In October 2006, thirteen-year-old Megan Meier hung herself in her bedroom closet after suffering months of cyberbullying. She believed her tormentors’ horrid insults, never thought she could find a way to stop them, and killed herself. She’s not the only one. In fact, according to StopBullying.gov, 52 percent of young people report being cyberbullied and over half of them don’t report it to their parents.

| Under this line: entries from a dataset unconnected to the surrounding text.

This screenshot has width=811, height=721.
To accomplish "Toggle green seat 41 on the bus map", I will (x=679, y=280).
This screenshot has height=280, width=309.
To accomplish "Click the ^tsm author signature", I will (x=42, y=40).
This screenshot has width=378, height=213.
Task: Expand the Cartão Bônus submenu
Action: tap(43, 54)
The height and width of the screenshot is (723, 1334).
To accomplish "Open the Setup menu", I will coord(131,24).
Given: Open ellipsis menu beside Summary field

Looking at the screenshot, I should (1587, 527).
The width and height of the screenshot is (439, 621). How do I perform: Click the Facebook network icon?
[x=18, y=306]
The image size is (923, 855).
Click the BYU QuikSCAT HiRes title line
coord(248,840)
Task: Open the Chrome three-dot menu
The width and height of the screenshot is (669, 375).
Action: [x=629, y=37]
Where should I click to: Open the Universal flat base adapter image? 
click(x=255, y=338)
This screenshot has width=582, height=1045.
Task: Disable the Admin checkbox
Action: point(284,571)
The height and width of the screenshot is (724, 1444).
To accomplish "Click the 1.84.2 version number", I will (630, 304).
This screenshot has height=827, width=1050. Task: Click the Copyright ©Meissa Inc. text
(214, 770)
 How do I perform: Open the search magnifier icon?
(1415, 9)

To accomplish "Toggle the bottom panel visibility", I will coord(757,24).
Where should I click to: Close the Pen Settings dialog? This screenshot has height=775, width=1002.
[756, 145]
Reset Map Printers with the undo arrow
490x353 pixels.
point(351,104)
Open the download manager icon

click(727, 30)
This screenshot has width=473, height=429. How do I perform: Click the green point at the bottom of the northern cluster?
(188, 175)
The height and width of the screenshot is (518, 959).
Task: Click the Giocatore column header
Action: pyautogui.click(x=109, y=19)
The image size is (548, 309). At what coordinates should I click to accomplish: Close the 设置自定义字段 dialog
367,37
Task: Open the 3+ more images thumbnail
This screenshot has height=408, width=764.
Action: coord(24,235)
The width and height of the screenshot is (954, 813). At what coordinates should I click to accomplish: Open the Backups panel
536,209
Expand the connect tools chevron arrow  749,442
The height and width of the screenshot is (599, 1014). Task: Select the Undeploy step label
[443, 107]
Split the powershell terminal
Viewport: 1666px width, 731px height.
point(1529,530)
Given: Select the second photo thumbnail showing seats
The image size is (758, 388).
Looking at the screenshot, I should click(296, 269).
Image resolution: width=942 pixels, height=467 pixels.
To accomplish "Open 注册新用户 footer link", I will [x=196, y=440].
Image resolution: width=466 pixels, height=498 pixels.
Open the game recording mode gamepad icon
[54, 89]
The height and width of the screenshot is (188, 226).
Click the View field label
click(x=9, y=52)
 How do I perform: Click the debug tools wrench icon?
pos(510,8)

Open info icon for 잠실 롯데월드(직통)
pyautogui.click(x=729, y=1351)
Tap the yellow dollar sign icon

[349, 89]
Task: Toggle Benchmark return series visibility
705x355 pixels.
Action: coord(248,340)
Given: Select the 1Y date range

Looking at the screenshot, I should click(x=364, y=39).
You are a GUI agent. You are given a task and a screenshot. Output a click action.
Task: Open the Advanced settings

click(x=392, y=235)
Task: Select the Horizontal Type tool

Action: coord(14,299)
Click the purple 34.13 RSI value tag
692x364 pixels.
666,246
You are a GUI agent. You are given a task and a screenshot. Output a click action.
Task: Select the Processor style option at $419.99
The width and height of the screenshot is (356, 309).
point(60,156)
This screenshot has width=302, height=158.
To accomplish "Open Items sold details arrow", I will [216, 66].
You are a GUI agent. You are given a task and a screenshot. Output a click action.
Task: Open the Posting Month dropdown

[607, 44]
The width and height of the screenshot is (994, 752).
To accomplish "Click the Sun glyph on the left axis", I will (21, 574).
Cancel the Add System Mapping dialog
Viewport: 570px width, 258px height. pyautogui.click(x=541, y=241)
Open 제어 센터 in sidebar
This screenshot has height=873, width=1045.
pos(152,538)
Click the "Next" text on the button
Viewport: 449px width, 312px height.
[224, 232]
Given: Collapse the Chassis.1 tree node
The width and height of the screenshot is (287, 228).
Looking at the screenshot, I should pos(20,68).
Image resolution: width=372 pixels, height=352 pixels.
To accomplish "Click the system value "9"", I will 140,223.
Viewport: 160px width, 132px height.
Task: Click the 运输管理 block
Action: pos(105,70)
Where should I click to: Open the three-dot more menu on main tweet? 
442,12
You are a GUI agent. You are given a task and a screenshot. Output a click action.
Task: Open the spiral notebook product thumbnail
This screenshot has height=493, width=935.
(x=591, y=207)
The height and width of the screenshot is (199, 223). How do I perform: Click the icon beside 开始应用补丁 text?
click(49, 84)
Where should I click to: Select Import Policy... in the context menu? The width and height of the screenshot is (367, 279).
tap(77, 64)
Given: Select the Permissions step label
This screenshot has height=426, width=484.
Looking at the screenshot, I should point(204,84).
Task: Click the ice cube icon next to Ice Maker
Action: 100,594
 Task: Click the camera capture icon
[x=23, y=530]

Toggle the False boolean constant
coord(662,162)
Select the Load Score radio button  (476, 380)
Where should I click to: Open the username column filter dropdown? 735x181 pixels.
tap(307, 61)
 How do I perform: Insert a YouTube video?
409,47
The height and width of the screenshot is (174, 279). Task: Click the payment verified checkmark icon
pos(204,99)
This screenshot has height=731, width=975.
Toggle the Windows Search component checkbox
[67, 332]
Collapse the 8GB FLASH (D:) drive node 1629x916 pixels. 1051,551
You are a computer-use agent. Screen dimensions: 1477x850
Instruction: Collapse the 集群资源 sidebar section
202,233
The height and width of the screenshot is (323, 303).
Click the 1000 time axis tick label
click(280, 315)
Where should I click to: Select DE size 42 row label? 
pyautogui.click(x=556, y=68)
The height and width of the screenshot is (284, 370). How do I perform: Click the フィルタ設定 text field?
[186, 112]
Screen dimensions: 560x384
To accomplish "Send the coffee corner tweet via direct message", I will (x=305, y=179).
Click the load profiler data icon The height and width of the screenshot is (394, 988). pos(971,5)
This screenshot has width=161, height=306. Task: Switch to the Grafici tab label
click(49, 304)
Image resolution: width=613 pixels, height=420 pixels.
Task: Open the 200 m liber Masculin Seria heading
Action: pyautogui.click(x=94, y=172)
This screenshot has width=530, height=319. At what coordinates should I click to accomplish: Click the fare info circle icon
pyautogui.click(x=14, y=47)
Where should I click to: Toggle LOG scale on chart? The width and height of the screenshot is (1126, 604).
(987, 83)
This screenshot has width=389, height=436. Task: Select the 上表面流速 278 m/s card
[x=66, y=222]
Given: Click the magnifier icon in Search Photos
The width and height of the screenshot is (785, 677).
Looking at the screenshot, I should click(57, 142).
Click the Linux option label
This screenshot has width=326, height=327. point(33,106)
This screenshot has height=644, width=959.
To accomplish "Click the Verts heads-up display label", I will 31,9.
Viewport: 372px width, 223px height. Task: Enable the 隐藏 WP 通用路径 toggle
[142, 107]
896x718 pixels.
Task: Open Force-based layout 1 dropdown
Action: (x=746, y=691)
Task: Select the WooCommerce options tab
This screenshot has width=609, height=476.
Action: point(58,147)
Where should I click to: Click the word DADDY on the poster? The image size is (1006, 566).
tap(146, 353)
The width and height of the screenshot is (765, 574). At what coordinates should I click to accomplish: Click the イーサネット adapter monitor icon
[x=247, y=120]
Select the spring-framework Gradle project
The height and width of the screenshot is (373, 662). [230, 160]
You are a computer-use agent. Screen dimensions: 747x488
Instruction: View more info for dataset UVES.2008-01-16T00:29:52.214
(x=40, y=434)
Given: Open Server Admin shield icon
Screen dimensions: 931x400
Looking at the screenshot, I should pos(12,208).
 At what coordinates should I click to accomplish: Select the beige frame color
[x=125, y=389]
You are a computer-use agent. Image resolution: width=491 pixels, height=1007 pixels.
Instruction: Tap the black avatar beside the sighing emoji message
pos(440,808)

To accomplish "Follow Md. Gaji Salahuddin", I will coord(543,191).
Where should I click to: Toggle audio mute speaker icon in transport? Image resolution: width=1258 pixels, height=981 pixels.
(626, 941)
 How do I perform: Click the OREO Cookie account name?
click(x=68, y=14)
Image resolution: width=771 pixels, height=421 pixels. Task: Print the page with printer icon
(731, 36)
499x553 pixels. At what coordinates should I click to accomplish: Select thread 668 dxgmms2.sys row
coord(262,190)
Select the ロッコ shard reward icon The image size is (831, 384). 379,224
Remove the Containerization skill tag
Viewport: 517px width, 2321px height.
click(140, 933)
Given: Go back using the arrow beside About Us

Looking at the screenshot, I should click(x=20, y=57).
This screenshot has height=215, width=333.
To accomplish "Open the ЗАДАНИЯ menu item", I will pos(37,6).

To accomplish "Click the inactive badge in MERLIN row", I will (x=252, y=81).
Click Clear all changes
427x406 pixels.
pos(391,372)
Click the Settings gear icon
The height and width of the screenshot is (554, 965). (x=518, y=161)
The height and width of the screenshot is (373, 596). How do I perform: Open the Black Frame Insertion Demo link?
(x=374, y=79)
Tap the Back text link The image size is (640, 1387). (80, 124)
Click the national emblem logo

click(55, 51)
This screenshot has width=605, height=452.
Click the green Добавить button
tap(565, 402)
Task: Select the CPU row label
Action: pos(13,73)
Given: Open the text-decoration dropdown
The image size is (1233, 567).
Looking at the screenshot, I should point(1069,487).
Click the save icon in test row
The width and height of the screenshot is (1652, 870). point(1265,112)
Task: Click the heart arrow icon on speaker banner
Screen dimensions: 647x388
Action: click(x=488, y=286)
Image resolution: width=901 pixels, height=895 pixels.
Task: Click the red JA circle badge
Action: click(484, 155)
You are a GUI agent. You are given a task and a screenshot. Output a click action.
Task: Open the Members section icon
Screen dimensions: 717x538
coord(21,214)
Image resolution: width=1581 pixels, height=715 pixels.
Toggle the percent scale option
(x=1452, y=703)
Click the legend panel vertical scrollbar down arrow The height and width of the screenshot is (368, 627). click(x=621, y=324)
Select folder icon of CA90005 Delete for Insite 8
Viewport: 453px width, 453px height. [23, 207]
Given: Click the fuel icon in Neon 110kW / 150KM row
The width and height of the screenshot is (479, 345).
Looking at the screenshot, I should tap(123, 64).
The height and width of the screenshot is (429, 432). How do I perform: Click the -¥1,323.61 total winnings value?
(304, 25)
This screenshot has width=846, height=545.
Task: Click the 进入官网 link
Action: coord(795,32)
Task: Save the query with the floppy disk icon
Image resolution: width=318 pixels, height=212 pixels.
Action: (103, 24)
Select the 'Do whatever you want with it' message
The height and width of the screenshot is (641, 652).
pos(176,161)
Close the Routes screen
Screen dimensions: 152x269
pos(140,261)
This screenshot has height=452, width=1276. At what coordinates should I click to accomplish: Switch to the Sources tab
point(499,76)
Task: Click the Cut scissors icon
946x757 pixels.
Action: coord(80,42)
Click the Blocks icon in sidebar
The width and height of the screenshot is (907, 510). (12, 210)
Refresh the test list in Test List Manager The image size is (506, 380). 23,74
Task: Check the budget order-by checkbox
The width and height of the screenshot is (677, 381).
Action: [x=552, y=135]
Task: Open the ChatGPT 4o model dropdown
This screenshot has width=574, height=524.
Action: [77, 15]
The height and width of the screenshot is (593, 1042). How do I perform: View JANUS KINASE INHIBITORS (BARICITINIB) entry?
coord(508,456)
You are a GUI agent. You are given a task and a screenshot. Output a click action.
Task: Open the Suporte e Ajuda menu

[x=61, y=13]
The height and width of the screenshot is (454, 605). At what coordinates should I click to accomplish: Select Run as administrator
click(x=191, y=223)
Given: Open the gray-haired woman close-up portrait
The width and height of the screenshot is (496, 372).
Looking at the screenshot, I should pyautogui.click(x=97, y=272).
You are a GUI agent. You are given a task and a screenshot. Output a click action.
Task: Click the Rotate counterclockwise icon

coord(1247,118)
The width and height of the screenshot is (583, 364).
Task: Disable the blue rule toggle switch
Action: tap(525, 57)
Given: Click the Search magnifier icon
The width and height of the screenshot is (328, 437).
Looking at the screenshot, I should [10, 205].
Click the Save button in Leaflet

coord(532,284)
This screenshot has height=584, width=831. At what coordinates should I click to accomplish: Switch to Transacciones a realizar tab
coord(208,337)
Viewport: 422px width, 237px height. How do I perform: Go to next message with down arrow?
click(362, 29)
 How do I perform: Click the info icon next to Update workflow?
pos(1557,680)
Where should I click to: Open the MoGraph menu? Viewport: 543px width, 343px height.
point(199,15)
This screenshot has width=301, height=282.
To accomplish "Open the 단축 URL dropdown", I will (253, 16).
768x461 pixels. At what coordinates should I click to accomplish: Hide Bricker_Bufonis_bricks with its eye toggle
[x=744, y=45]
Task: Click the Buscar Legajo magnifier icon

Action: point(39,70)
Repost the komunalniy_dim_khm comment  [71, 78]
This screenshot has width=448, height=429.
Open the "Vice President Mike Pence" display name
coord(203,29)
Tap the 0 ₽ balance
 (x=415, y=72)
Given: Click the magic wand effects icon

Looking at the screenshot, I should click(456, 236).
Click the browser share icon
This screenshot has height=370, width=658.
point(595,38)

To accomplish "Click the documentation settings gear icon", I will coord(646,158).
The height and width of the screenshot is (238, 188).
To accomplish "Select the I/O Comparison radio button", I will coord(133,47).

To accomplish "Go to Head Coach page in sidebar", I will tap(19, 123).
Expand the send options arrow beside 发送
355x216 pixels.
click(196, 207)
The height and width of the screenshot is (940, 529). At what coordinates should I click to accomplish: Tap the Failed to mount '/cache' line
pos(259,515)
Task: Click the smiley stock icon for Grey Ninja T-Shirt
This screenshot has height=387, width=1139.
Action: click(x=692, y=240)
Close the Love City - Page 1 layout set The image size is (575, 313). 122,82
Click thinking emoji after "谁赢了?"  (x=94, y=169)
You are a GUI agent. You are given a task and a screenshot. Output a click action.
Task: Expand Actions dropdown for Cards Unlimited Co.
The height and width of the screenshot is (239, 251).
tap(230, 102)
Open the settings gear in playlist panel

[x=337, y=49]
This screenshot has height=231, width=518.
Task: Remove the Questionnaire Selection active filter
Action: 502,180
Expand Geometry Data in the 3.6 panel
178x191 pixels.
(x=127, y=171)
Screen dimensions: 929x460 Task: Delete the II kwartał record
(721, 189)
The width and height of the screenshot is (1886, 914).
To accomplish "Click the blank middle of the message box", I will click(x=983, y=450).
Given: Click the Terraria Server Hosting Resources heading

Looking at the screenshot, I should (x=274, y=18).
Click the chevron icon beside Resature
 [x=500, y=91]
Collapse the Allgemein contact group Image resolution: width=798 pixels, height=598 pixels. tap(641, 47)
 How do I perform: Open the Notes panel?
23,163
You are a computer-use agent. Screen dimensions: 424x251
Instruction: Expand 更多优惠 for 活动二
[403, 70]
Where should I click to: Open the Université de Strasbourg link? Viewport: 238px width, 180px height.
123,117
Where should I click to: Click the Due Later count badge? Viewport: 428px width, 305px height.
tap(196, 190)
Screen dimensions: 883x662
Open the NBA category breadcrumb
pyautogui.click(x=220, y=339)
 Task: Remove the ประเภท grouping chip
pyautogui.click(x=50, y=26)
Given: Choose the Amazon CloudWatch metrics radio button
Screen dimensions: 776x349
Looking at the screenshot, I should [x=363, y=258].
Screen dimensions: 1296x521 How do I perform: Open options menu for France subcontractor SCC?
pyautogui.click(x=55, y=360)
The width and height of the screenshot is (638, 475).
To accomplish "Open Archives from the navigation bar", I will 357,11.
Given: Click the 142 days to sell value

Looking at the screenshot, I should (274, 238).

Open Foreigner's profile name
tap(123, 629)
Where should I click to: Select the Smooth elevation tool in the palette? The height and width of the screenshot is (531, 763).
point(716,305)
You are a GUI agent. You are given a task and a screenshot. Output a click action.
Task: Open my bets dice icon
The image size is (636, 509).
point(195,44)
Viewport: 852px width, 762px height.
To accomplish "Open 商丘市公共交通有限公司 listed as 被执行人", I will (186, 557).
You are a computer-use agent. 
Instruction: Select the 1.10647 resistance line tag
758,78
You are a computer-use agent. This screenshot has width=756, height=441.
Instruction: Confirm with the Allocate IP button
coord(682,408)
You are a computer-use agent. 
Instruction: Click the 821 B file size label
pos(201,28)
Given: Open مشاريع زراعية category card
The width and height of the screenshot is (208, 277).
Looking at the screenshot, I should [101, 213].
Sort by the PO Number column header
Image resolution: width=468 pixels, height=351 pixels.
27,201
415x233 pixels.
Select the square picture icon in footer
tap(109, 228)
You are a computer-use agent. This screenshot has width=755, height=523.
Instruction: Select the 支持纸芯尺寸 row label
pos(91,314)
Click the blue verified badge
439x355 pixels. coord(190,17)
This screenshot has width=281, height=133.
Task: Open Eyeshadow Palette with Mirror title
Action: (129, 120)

Everyone knows what bullying is — someone being taunted physically or mentally by others — and there are endless resources devoted to educating both students and teachers on how to combat bullying. But what about cyberbullying? Wikipedia defines “cyberbullying” as:
the use of information technology to repeatedly harm or harass other people in a deliberate manner
Cyberbullying occurs on not just social media like Twitter, Facebook, and topical forums, but multiplayer games and school discussion boards. Examples include mean texts or emails, insulting snapchats, rumors posted on social networking sites, and embarrassing photos or videos.
How serious is it?
The National Youth Violence Prevention Resource Center estimates that nearly 30 percent of American youth are either a bully or a target of bullying. 7% of high school students commit suicide, some because of cyberbullying:
On October 7, 2003, Ryan Halligan committed suicide by hanging himself [after being cyberbullied by high school classmates]. His body was found later by his older sister.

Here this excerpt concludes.